You’ve probably heard of the term “big data,” which really is a euphemism for the amount of data available to us in the world today, especially healthcare. At Express Scripts, we have access to 22 petabytes of patient, physician, pharmacy, and medical data. But it’s more than just volume. It’s also velocity – receiving data at unprecedented speeds and needing to address it in a timely manner, and variety – data that comes in all types of formats.

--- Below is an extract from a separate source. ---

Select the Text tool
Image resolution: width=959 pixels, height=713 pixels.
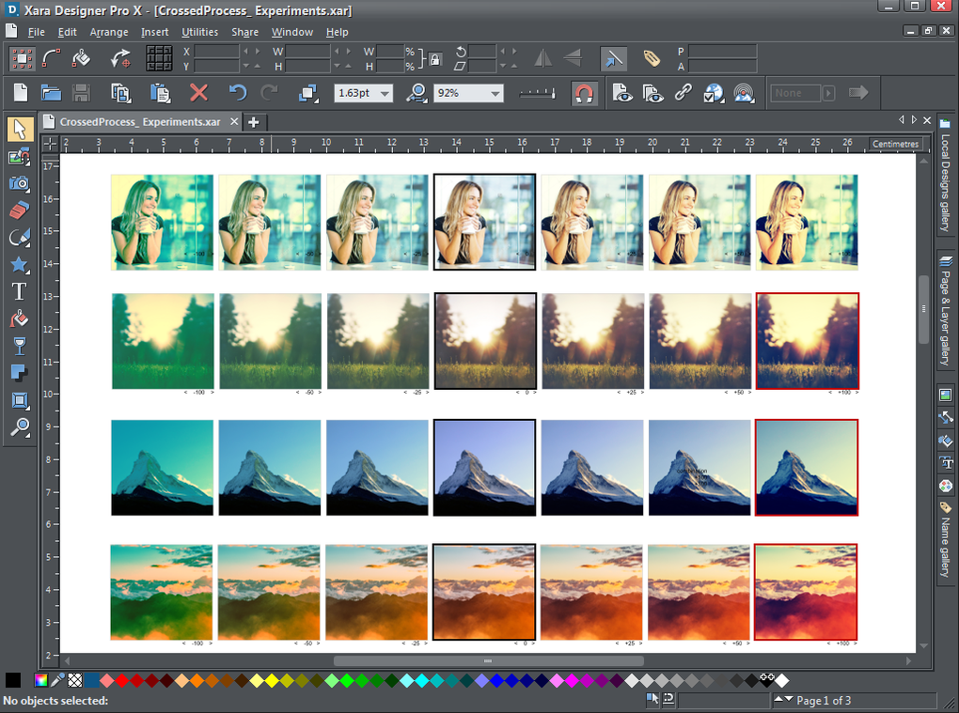(x=19, y=292)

As data scientists, we are constantly listening, interrogating that data, and asking questions to solve the problems that are impacting your health and your wallet. The way that we do that is through advanced analytic methods like: natural language processing, text mining, machine learning, linear programming, deep learning and artificial intelligence. These tools allow us to tackle three challenges:

  • Learn from previous adverse events by building advanced insights to uncover patterns that predict the likelihood of those same events happening again in the future (predictive analytics)
  • Provide those predictive, advanced insights to the right decision makers at the right time to help mitigate emerging issues and minimize or eliminate risk.
  • Combine predictive insights with prescriptive, actionable data to determine what should be done to reduce risk and improve health

By leveraging the most advanced technical platforms and methods in data science we are building a system that creates better value, better health, and better service for patients.

In order to create better value, we identify hidden relationships between data points, using advanced analytics and machine learning. An example of that is how we work to eliminate fraud, waste, and abuse from the care continuum. Through patterns in behavior, like a patient visiting multiple pharmacies or prescribers for the same medication, we’re able to intervene with a targeted outreach to mitigate negative health and financial outcomes. Prior to deploying these advanced insights and our ability to integrate data from disparate, siloed sources like prescriber and pharmacy data, this wouldn’t have been possible.

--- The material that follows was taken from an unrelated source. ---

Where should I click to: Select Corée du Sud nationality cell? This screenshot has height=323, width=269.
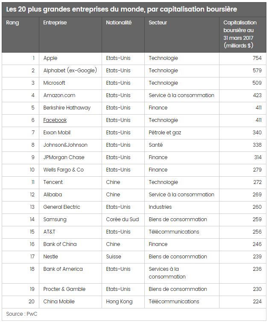[x=123, y=219]
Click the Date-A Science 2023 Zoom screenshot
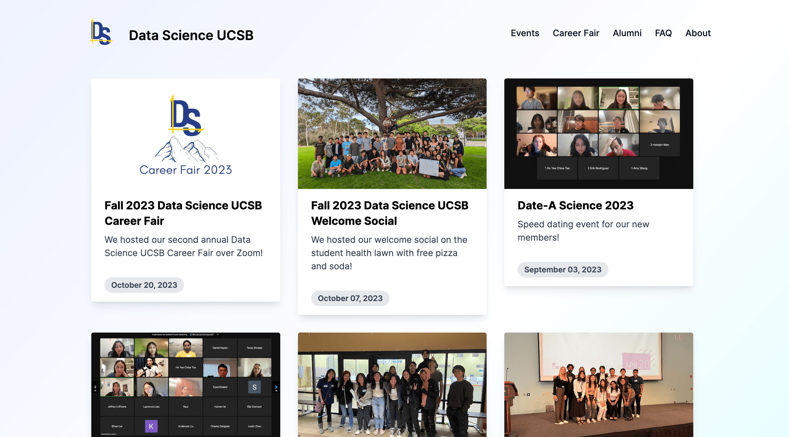The width and height of the screenshot is (789, 437). click(x=599, y=133)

At the heart of better health is getting patients to take their medications through predictive models that allow for early detection of patients at risk of non-adherence. This leads to prevention by arming health providers with what they need to educate patients on how to stay adherent and healthy, or intervening directly with a patient before adherence becomes a problem. Machine learning also helps us identify the risk of disease diagnosis, which means that we’re able to mitigate behaviors that could lead to an illness before a patient ever steps foot down that path, thus enabling them to live healthier lives.

And finally, better service, which allows us to make something complicated like healthcare, simpler and manageable for patients. We use advanced analytic methods and tools to help  patients understand how to make optimal decisions related to their health and find trends in feedback data to continually improve member experience in a changing healthcare industry.

In all, our strategy is to dive into the complexities of data to make healthcare simpler and more effective for everyone involved in a patient’s healthcare journey. It’s through advanced analytic tools and forecasting of drug trends and costs that we’re able to create better and more affordable outcomes for our members.